→ **Extracted text**:
--------------------------------
Post by RonsonPL » 30 Aug 2020, 19:02

I cannot wait for some test results for this AtomPalm Hydrogen mouse. Hopefully it means that it's finally possible to get perfect motion clarity in FPP/TPP games on a mouse.
(At least for 1080p 120Hz which I'm using.)

There's no need for special tests. Just use strafing or a game with joypad support and do this:

- set the game to constant 120fps @120Hz
- use strobed display with CRT-like motion clarity (good old Benq 2411z with BBR strobe mode works well)
- move towards anything which provides detatails you can track with your eyes in motion.
- disable any mouse processing in game if there's an option. Usually under "raw input: ON/OFF"
--------------------------------
→ **Supplied data**:

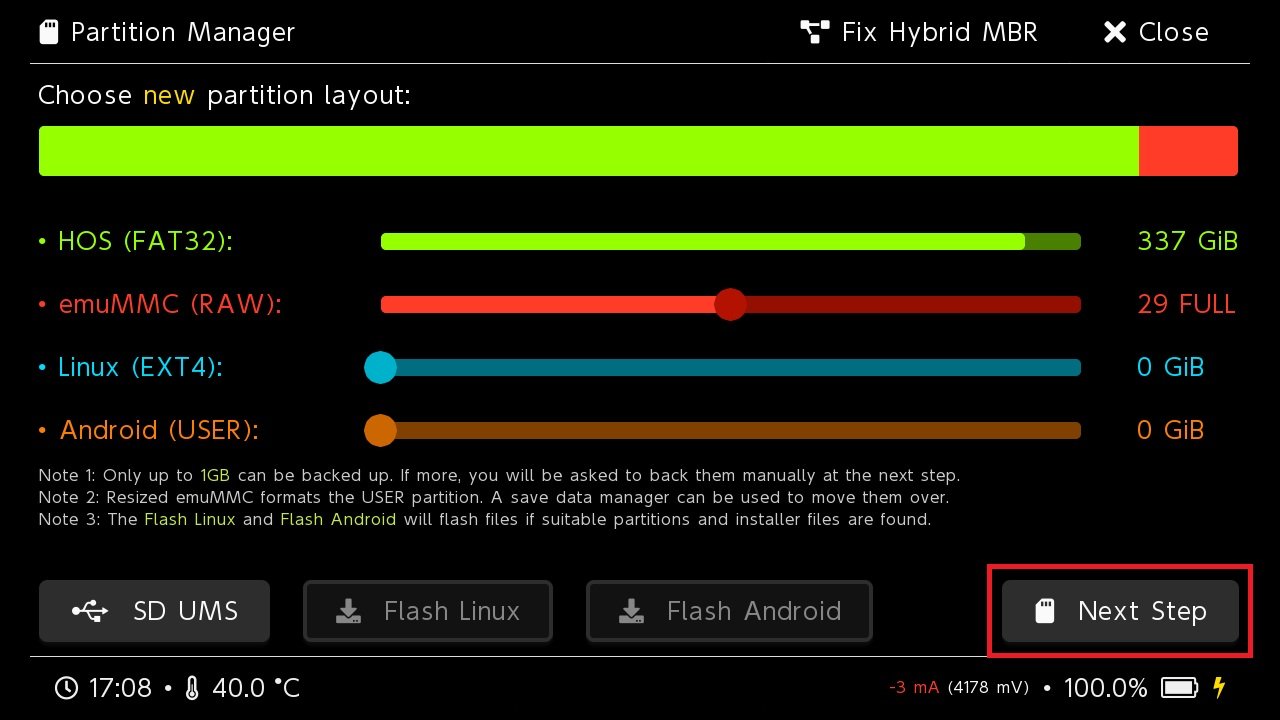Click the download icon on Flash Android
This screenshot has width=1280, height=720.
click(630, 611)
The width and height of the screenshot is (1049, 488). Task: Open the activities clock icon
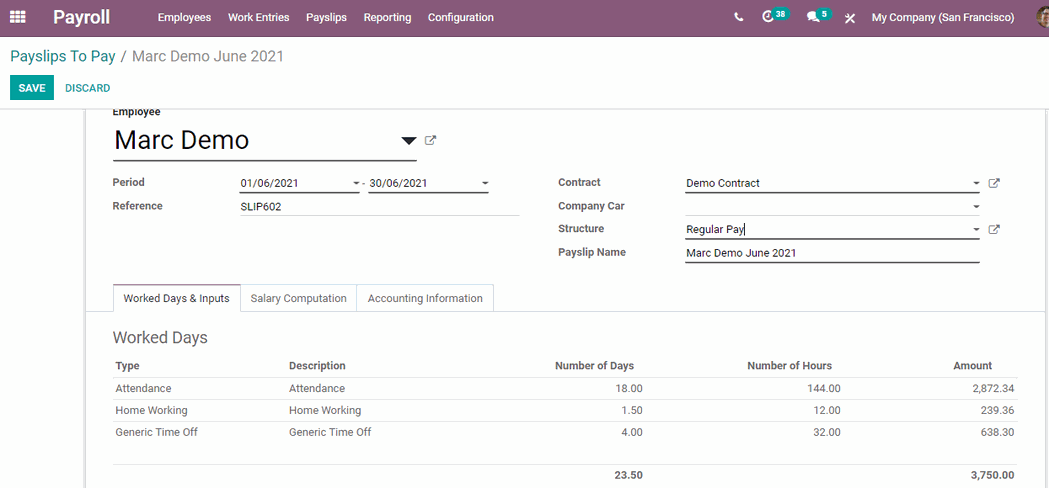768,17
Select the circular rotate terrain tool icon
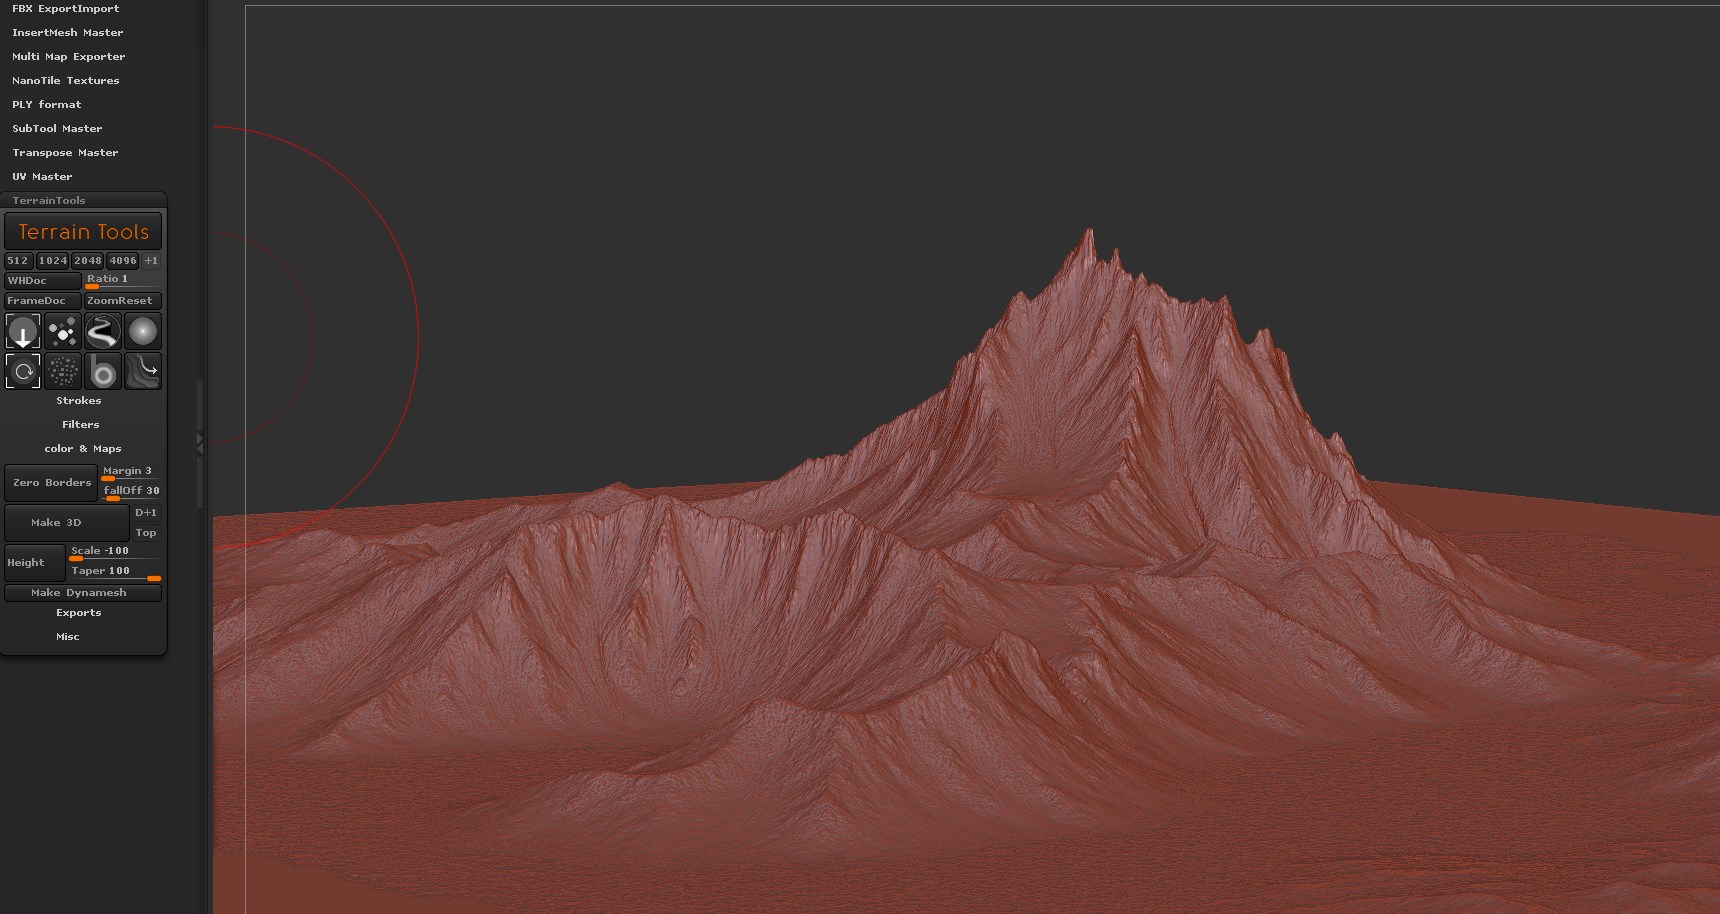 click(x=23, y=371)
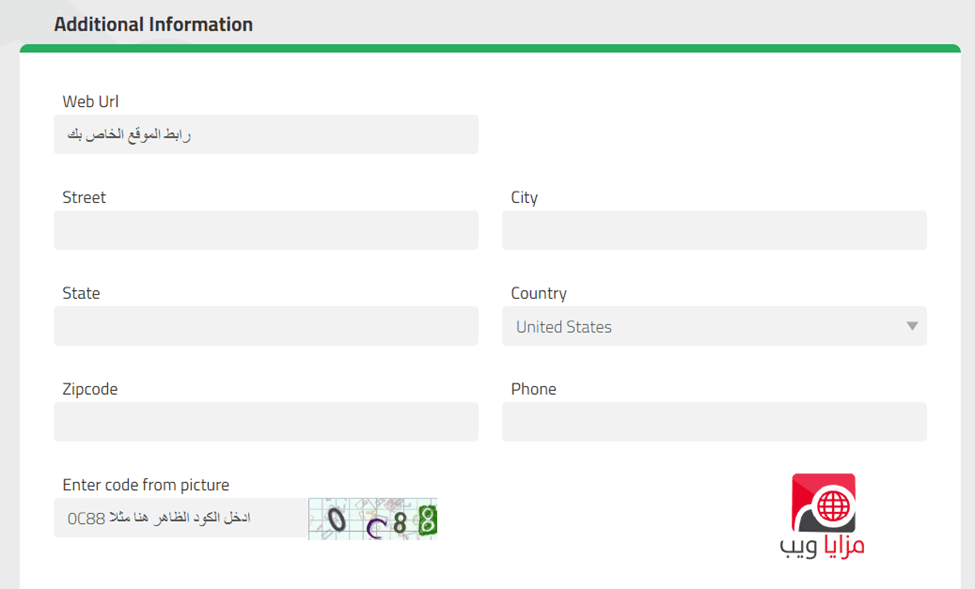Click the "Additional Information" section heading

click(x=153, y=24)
--------------------------------
→ **Given request A**: Write out the part of the forum post about the mouse from "(At least for" to "eyes in motion.".
→ **Given request B**: In the forum post about the mouse, what resolution and refresh rate does the poster say they use?
→ **Given request C**: Give what comes next in the forum post about the mouse, starting after its final line.

→ **Task result A**:
(At least for 1080p 120Hz which I'm using.)

There's no need for special tests. Just use strafing or a game with joypad support and do this:

- set the game to constant 120fps @120Hz
- use strobed display with CRT-like motion clarity (good old Benq 2411z with BBR strobe mode works well)
- move towards anything which provides detatails you can track with your eyes in motion.

→ **Task result B**: 1080p at 120Hz.

→ **Task result C**:
- adjust the settings and position, do a few test moves, so you can more or less get the strafe/joypad and mouse motion at comparable speed



Now when the object moves in a similar fashion, you can clearly see the image being distorted/blurred while testing it on a 500-1000Hz mouse. Keyboard strafe moves or turning the camera with a joypad gives you perfect motion clarity. A "slow" mouse does not.

Fingers crossed this 8000Hz mouse brings the change I've been looking up for since quite some time.

* I'm not sure it will always work. Some games might have broken or filtered mouse steering. I can say this test shows a huge difference in Battlefield 4.